▶ Supplied passage

=====

‘Greenway’

Ennis Road, Milsons Point

When it opened in 1954, ‘Greenway’ was the largest flat complex in Australia.

Named after the colony's first public architect, Francis Greenway, it comprised four buildings, housing 309 one and two bedroom flats. The two taller 11 storey-buildings, A and C blocks, have steel frames. The smaller B and D blocks are concrete framed. The thick brick walls helped to bear the load. Before 1957, building heights in Sydney were restricted to 150 feet. ‘Greenway’ was 130 feet high.

Materials and labour were in such short supply after World War Two that construction took six years. The few exterior design features and modest window size, despite the view across the harbour, helped to reduce cost. Flats were leased as each block was finished.

‘Greenway’ was designed in the modern Functionalist style, a European idiom widely adopted in Australia in the 1930s. This rejected unnecessary decoration while relating a building’s form to its function. However, the architect Percy J. Gordon of the firm Morrow and Gordon was almost certainly influenced as well by the huge housing ‘projects’ being built on the east side of Manhattan in the 1940s. 'Greenway' bears a striking resemblance to the post-war apartments in New York's Bedford-Stuyvesant area.

Upon completion, the project was favourably compared to nearby Victorian-era terraces, then regarded as ‘slums’. The first tenants were delighted. When Mrs V.W.H Briggs moved into her flat in 1953 she declared ‘If I won the lottery seven times over I wouldn’t leave here. This will do me!’ (Sunday Herald, 1 March, 1953) Part of the appeal was the provision of modern appliances. Electric stoves were installed in favour of gas units, stainless steel sinks were standard and the old-style kitchen dresser gave way to built-in cupboards. ‘Greenway’ consumed so much electricity that the County Council had to install a special substation beneath the building to provide power to the many washers, dryers and lifts, as well as 2308 lights, 1666 power outlets and 309 electric stoves.

A sense of community was quick to develop. Residents came to regard others on their own floor as neighbours. However, getting to know everyone in such a large complex was difficult. For this reason, the shared laundry facilities in the basement of each block served as meeting places for women who were generally responsible for washing and cleaning.

The experiences of ‘Greenway’ residents have varied much over the five decades since its opening. At first, the Housing Commission let the flats primarily to families and couples – ‘working class’ people unable to get adequate housing in the inadequate private rental market. Tenants 'won' their place there in publicly announced 'lotteries'. In the 1980s, tenants were being drawn from a wide range of groups – single parents, aged pensioners, the unemployed and the disabled. The result is an increasingly diverse body of residents. Similarly in 1954 Australia was still a predominantly Anglo-Celtic society and most of those who lived at ‘Greenway’ were English-speaking. In 2001 there were 23 language groups represented in the buildings.

=====

▶ Exercise prompt
Answer these from the passage on the Greenway flats:
(a) How many flats did the four buildings house?
(b) How long did construction take?
(c) How many language groups were represented in the buildings in 2001?

=====

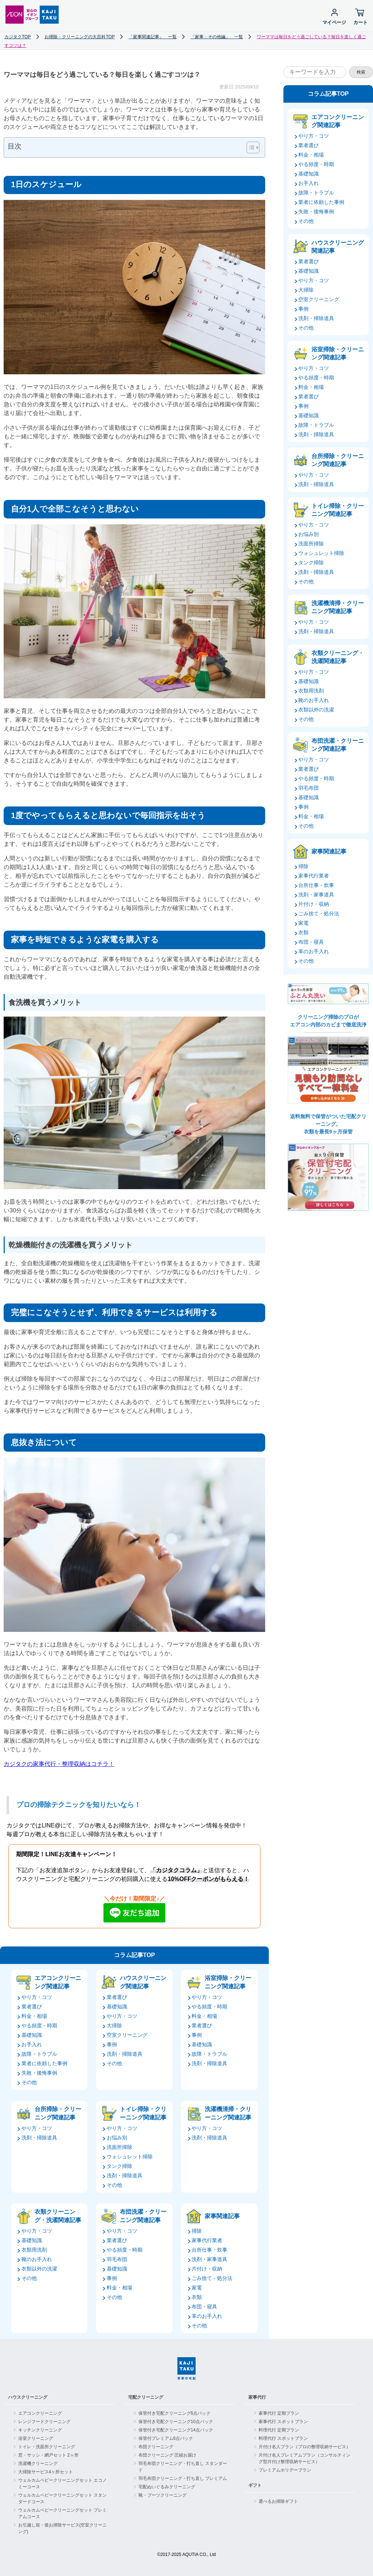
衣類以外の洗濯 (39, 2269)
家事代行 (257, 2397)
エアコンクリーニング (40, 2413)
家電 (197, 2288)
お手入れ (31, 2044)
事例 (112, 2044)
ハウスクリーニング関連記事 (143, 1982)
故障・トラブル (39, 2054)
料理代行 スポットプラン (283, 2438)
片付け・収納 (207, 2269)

=====

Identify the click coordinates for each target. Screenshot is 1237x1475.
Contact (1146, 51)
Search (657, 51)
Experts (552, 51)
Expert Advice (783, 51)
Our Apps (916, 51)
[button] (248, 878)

=====

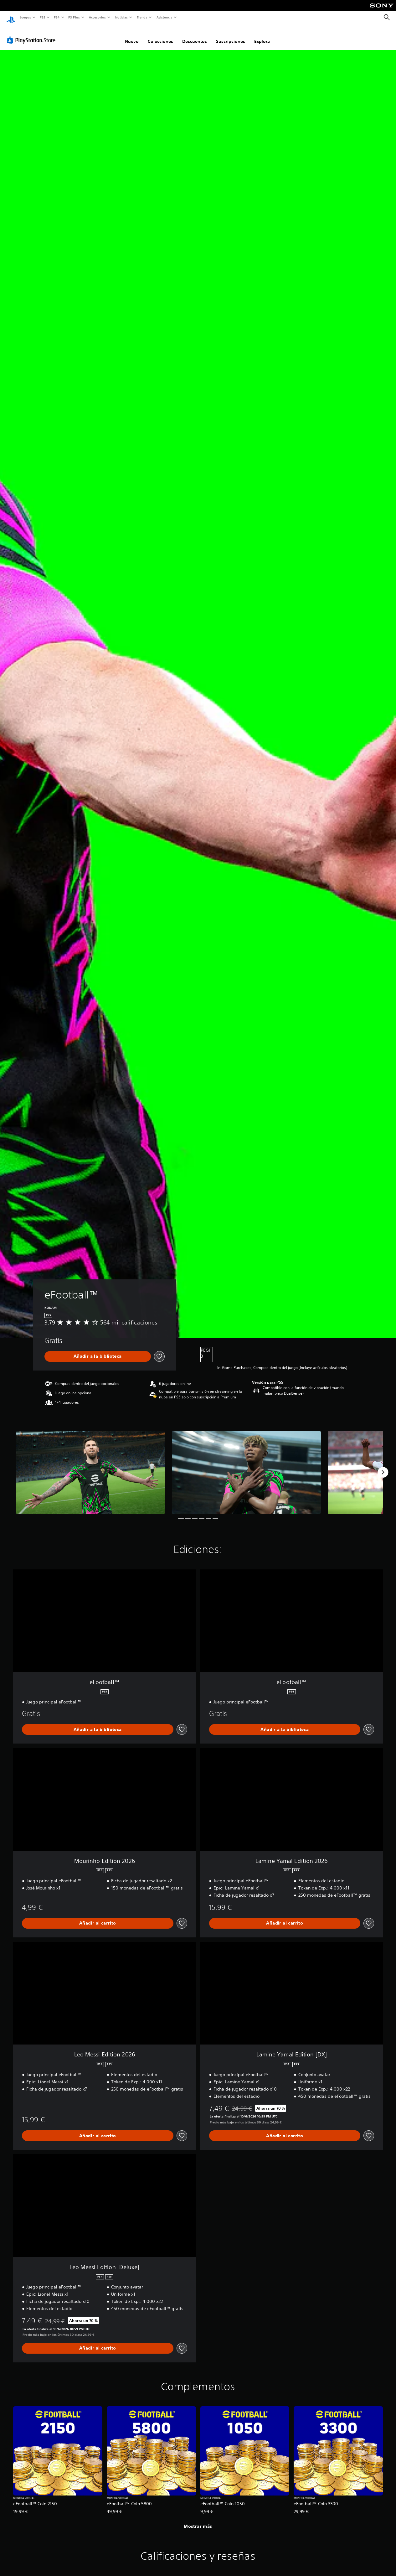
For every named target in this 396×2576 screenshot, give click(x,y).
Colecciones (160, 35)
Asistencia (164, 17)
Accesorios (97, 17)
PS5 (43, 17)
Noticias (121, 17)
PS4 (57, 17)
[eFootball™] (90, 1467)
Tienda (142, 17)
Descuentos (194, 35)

=====

▶ The output
(a) 309 one and two bedroom flats
(b) Six years
(c) 23